PAGE EXCERPT section start

He paid more attention to New Hampshire, a more liberal state where a year ago he led the Republican race. Yet despite spending 34 days in the state and lavishing more than £1m on television advertising, he was widely seen as being ambivalent about his chances and reluctant to waste his shoe leather on canvassing local voters.
Last week he finished fourth with just 9% of the New Hampshire vote and was fiercely criticised by Fergus Cullen, the state’s Republican chairman, who accused Giuliani of “phoning in” his performance. The New York Post was no more charitable, opting for a baseball metaphor to denounce Giuliani’s “wacko strategy of hiding in the dugout until the final innings”.
Several senior Republicans noted last week that Giuliani still stands a chance if he can capital-ise on his popularity among retired New Yorkers in Florida. McCain’s New Hampshire surge prevented either Huckabee or Mitt Romney, the former Massa-chusetts governor, from emerging as a clear frontrunner.
This week’s primaries in Michigan and South Carolina may help Giuliani by further muddying the Republican waters. The most recent polls show Huckabee a point ahead of Romney in Michigan and McCain three points ahead of Huckabee in South Carolina, with Giuliani nowhere in sight.
In any event, whoever wins Florida the following week is likely to go into Super Tuesday on February 5 with a strong chance of winning major states such as California and New York. The Florida winner “is most likely going to be dominating the process”, said Jim Greer, the state’s Republican chairman.
Yet it is not just poorly conceived campaign strategy that is to blame for Giuliani’s woes. The emergence last year of embarrassing revelations about the costs of providing security for his mistress when he was mayor was followed by a run of negative publicity about his family, his business connections and his health.
At one point he entered hospital after a crippling headache forced him to turn around his campaign jet in mid-air, although tests revealed nothing serious. As the national media began to focus on Iowa and New Hampshire, Giuliani found himself starved of attention.
Suddenly America no longer seems interested in Giuliani’s 9/11 exploits, the cornerstone of his electoral appeal. As the violence in Iraq appears to be subsiding, and with the economy rapidly becoming the issue of most concern to voters, Giuliani has begun to sound like a broken record when he talks of his performance as “America’s mayor”.
When he was asked last week about Hillary Clinton’s brush with tears in New Hampshire, he replied by recalling 9/11 and the emotion of the memorial services he attended. When he was asked about his failure at the Iowa cau-cuses, he replied: “None of this worries me – September 11, there were times when I was worried.”
With Giuliani seemingly flailing, Republicans are beginning to worry that all their current candidates are cursed with a flaw that Democrats can readily exploit. McCain performed well in a Republican debate in South Carolina on Thursday night, but he is 71 and unpopular with his party’s evangelical wing.
As a former Baptist preacher, Huckabee appeals to the religious right and exudes amiable authority. Last week he subtly defused the doom-laden terrorist rhetoric favoured by Giuliani when he told a crowd in South Carolina: “I want your grand-children to laugh when you tell them you used to put your tooth-paste in a plastic bag whenever you got on a plane.”
Yet Huckabee’s more radical views – notably his doubts about evolution – and his chequered fiscal and ethical record as Arkansas governor may prove liabilities against a strong Democratic candidate. With Romney and Fred Thompson, the actor, failing to make much of an impression on voters so far, the door has been left open for Giuliani: he will have only himself to blame if the Republican voters of Florida slam it in his face.

PAGE EXCERPT section end
PROVIDED RECORDS section start

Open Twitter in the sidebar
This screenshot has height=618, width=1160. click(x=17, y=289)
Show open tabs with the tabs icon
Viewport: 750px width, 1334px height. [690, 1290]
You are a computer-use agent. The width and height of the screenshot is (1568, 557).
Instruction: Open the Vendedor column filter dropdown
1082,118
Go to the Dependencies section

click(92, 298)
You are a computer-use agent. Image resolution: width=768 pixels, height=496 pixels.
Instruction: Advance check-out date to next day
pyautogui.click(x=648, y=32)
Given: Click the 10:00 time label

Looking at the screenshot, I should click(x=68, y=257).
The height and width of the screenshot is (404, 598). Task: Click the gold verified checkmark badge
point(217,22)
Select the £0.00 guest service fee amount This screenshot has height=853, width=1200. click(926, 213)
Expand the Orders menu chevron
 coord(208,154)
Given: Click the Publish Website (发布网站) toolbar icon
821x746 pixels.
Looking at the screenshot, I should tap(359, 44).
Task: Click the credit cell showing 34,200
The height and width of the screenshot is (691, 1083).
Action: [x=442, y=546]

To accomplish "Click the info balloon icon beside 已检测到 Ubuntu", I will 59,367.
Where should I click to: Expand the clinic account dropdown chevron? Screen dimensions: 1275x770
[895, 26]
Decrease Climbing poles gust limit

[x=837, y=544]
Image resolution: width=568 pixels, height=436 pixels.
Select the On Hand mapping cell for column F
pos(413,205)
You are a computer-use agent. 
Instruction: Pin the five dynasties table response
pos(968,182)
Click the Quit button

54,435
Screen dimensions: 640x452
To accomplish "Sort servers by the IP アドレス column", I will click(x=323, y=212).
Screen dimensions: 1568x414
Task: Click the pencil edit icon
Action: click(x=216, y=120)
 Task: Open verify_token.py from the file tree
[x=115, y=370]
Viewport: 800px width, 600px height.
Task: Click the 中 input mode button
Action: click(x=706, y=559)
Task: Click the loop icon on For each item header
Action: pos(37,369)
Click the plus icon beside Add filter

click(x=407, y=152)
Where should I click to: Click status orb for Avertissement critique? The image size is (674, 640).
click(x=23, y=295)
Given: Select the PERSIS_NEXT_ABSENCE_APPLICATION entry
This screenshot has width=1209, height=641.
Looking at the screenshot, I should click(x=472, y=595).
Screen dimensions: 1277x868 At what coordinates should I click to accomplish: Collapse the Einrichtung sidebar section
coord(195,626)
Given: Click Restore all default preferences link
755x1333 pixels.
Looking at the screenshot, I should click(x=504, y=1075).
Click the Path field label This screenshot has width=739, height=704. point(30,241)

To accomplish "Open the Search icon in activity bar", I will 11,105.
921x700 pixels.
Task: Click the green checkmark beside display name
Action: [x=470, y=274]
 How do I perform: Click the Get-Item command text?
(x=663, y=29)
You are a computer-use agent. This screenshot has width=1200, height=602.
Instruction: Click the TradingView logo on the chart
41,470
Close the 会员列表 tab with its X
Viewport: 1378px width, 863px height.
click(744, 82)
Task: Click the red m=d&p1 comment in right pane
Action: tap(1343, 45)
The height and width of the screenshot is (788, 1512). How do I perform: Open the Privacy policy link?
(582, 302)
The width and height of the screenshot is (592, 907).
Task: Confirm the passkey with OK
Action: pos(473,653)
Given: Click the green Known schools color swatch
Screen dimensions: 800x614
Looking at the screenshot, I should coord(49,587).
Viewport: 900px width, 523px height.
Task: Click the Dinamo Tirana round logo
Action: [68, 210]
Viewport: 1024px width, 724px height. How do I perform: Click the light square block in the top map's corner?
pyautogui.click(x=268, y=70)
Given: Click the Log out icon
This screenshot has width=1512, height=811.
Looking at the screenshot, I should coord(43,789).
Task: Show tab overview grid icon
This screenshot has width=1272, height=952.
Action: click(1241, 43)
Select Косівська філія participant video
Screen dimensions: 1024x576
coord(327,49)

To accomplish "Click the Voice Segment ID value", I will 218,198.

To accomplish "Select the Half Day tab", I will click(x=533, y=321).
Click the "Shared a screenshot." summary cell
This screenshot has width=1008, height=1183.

PROVIDED RECORDS section end

INSTRUCTIONS FOR THE TASK: Copy out the article on Giuliani's campaign, everything from "As a former" down to "in his face.". The material stands apart from the article on Giuliani's campaign.

EXPECTED ANSWER:
As a former Baptist preacher, Huckabee appeals to the religious right and exudes amiable authority. Last week he subtly defused the doom-laden terrorist rhetoric favoured by Giuliani when he told a crowd in South Carolina: “I want your grand-children to laugh when you tell them you used to put your tooth-paste in a plastic bag whenever you got on a plane.”
Yet Huckabee’s more radical views – notably his doubts about evolution – and his chequered fiscal and ethical record as Arkansas governor may prove liabilities against a strong Democratic candidate. With Romney and Fred Thompson, the actor, failing to make much of an impression on voters so far, the door has been left open for Giuliani: he will have only himself to blame if the Republican voters of Florida slam it in his face.